The walkway will also give Alexandra and others in the school community with a disability easier access to the main classroom block and library from the college gates.
Principal Gerry Crooks said Alexandra had been an inspiration to the school community since arriving at the college in 2014 as a Year 8 student.
She helped cut the ribbon to mark the official opening of the walkway alongside college teacher aide Sam Hodge and young counselling intern Caleb Bull, who both have spina bifida.
Mr Hodge said the new walkway delivered a clear message of inclusivity at St James’, and dubbed the new walkway “a stairway to heaven”.
“The walkway gives me the chance to meet more of the school community more often, it connects everyone and I’m very proud to be a part of this very inclusive community of St James College,” he said.

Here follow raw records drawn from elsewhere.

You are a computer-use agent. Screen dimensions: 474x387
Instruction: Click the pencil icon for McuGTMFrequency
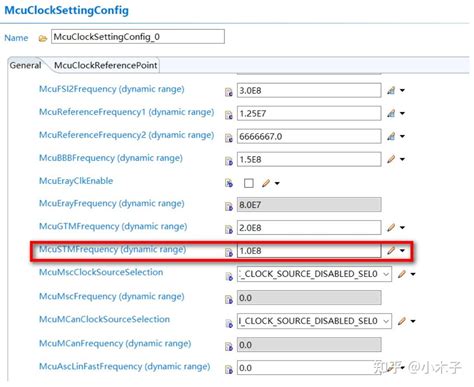tap(391, 227)
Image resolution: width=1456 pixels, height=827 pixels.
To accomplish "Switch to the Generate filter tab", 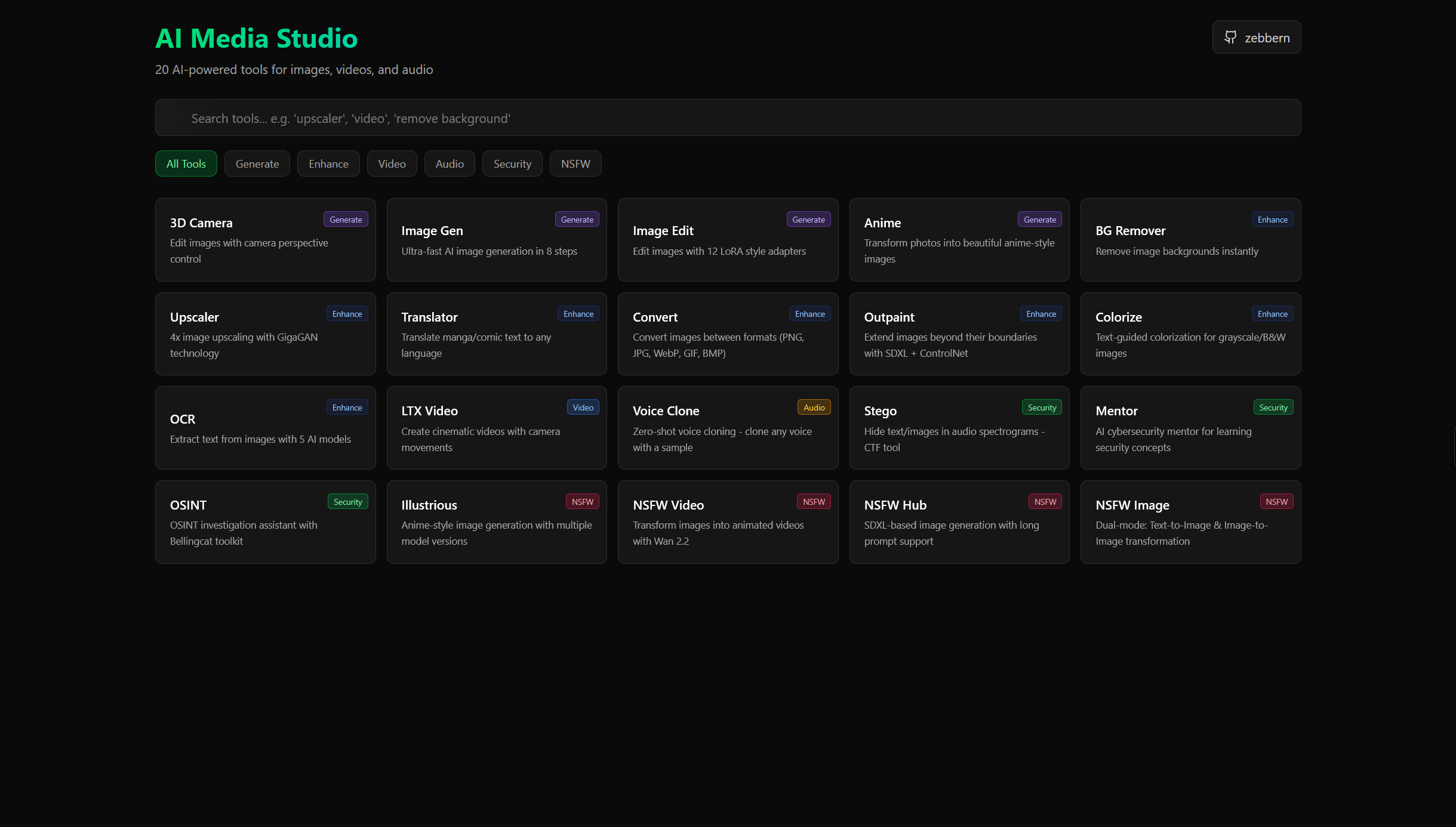I will 257,163.
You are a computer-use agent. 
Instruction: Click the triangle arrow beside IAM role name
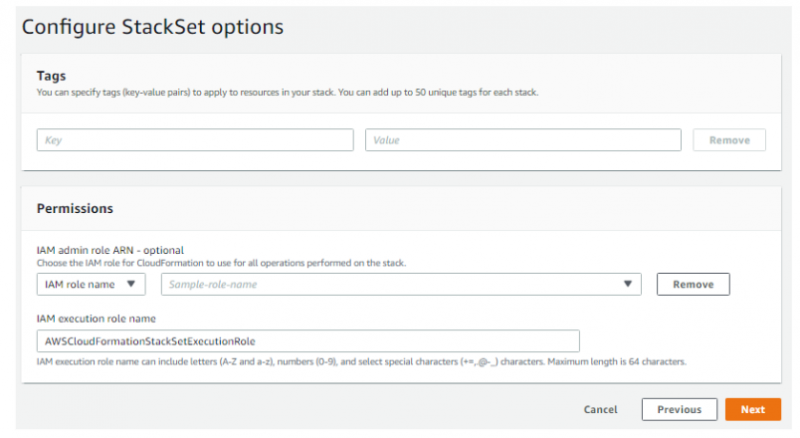pyautogui.click(x=131, y=285)
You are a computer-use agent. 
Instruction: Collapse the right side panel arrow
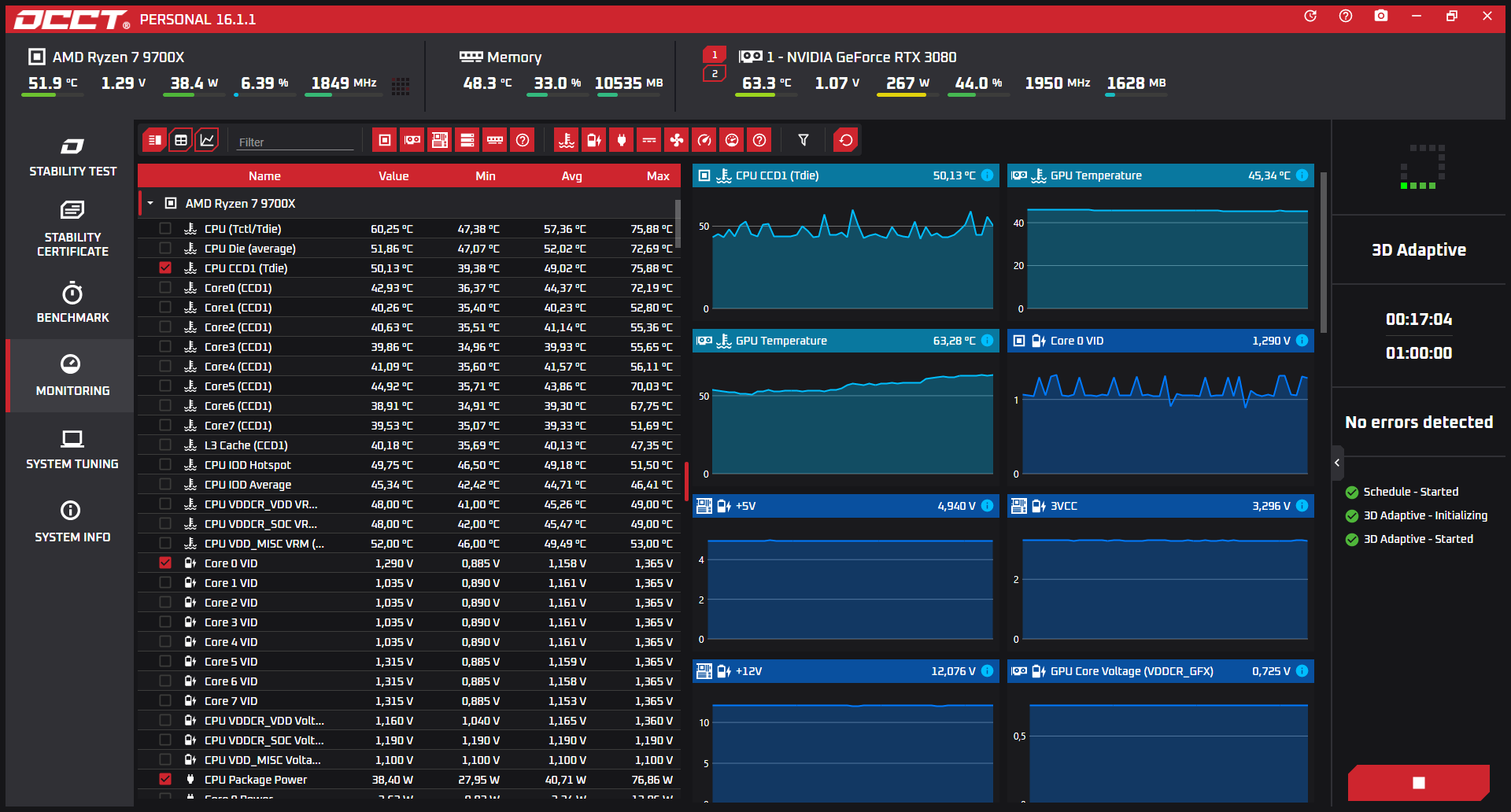coord(1337,463)
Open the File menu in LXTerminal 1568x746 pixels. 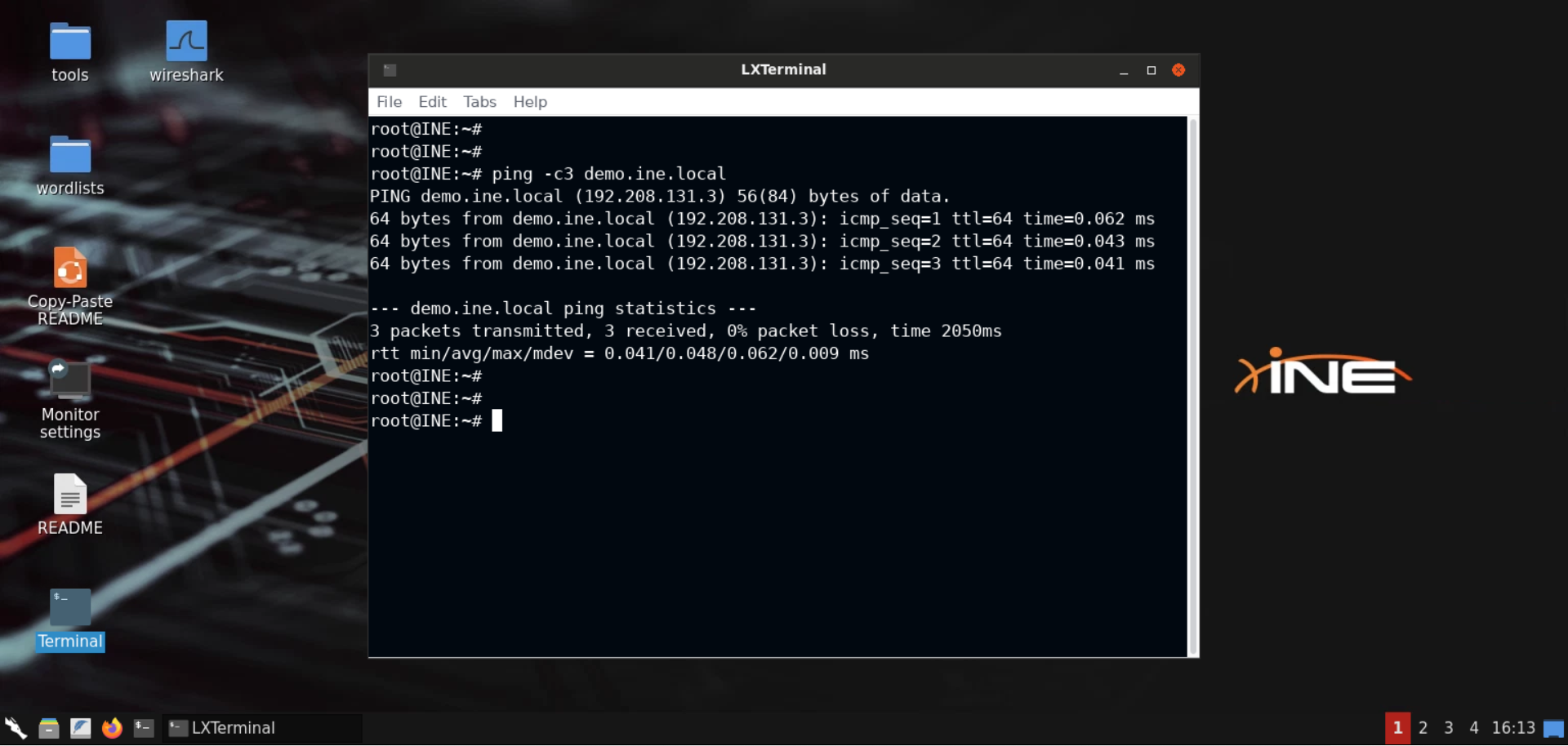pyautogui.click(x=389, y=102)
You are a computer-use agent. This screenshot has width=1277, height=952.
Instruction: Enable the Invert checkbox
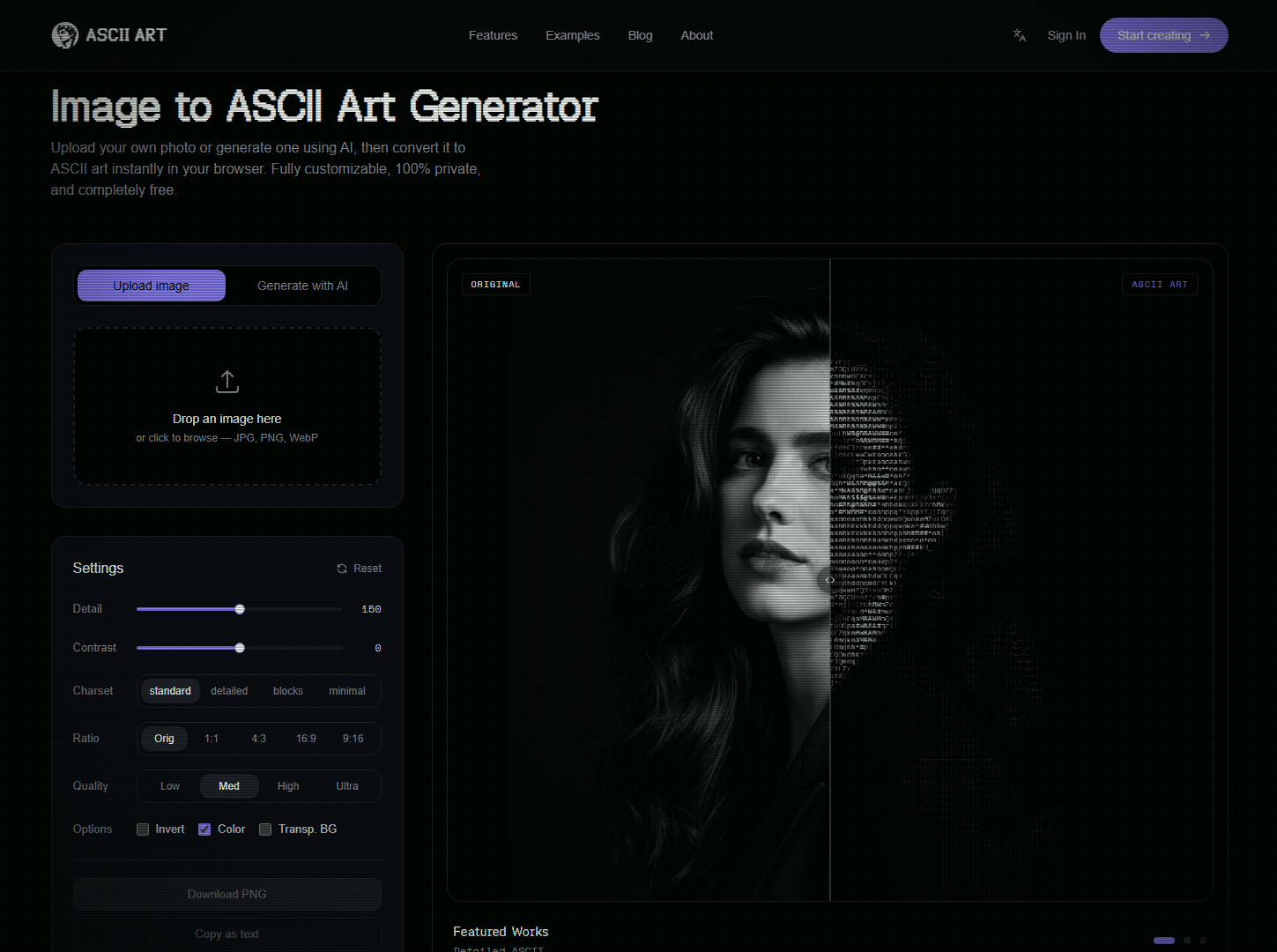(143, 829)
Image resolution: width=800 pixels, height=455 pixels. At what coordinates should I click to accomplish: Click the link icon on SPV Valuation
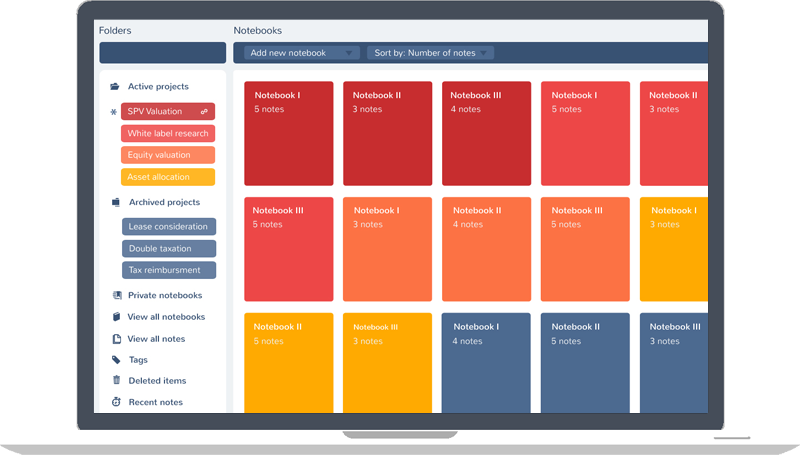(x=204, y=112)
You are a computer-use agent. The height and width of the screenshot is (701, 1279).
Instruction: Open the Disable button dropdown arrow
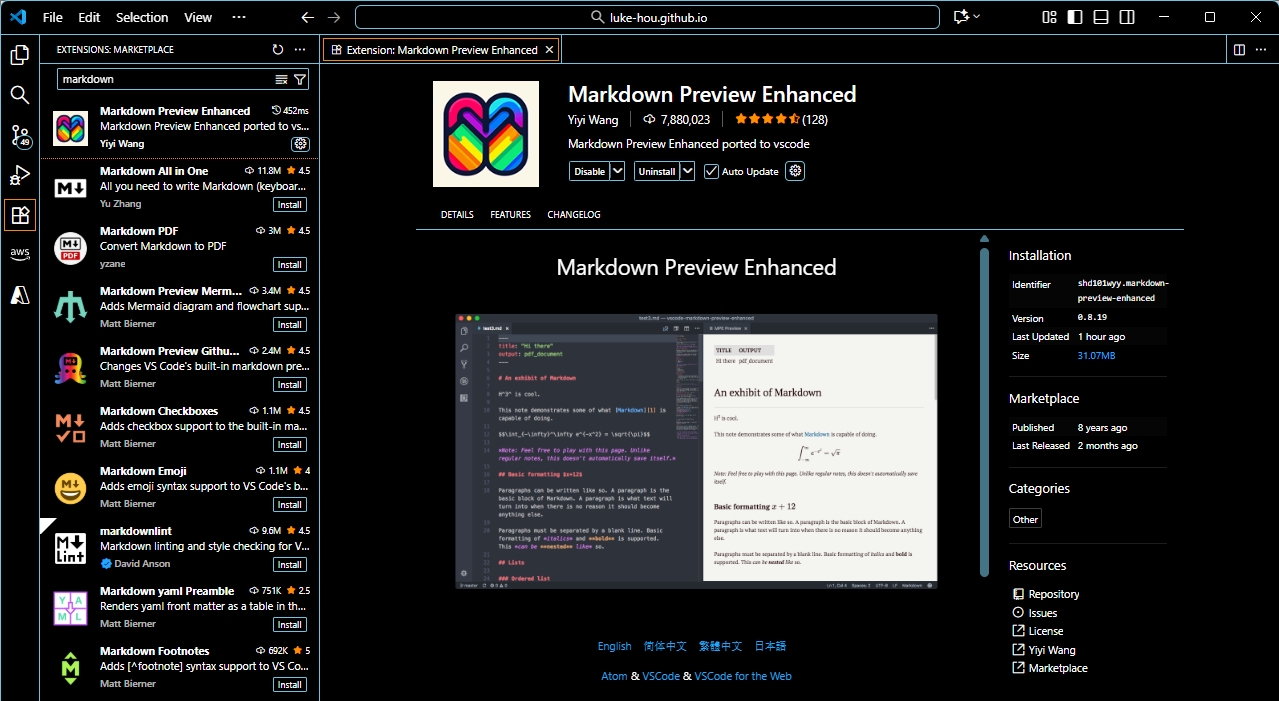[x=617, y=171]
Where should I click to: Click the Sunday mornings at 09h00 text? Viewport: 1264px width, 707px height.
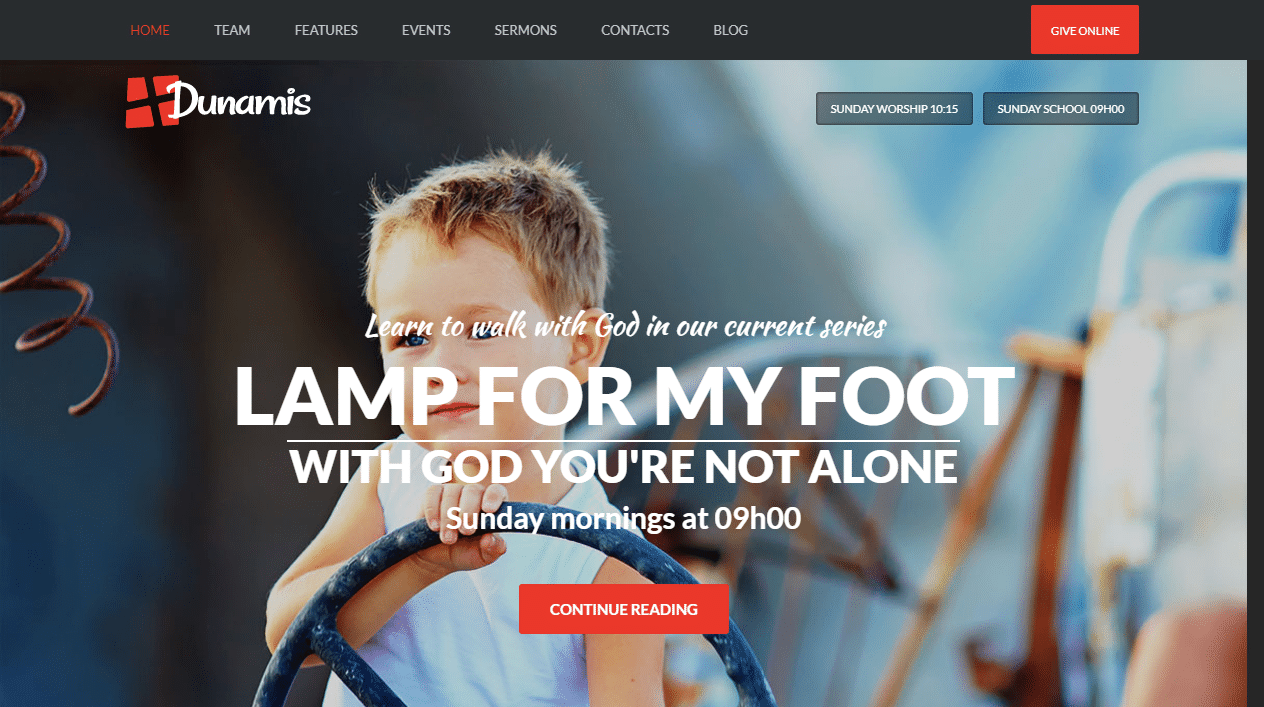click(624, 518)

Mr Bull, who is in his final year of a Masters of Counselling at the University of Queensland and is on a 12-month internship at St James’, said the walkway would increase his engagement with students and staff.
He said he was honoured to be part of the St James’ community.
“Participating in the opening of the renovated path made me feel privileged to be part of a Catholic community that genuinely promotes tolerance and inclusivity for people with different abilities,” Mr Bull said.
Mr Crooks said the school was committed to being an inclusive school.
“The new stairs and walkway help to provide full disabled access across the school and have been welcomed as part of this school’s commitment to inclusivity,” Mr Crooks said.
“I said to all the students when we did the ribbon-cutting, that it is often the little things that mean so much to us and epitomises our story as a school.
“While a stairway and a walkway is not huge in the scheme of things, the message it gives to us all is that sense of commitment to ensuring everyone has an equal opportunity to engage with each other in quality ways no matter what their circumstances – they really are all special in the sight of God.”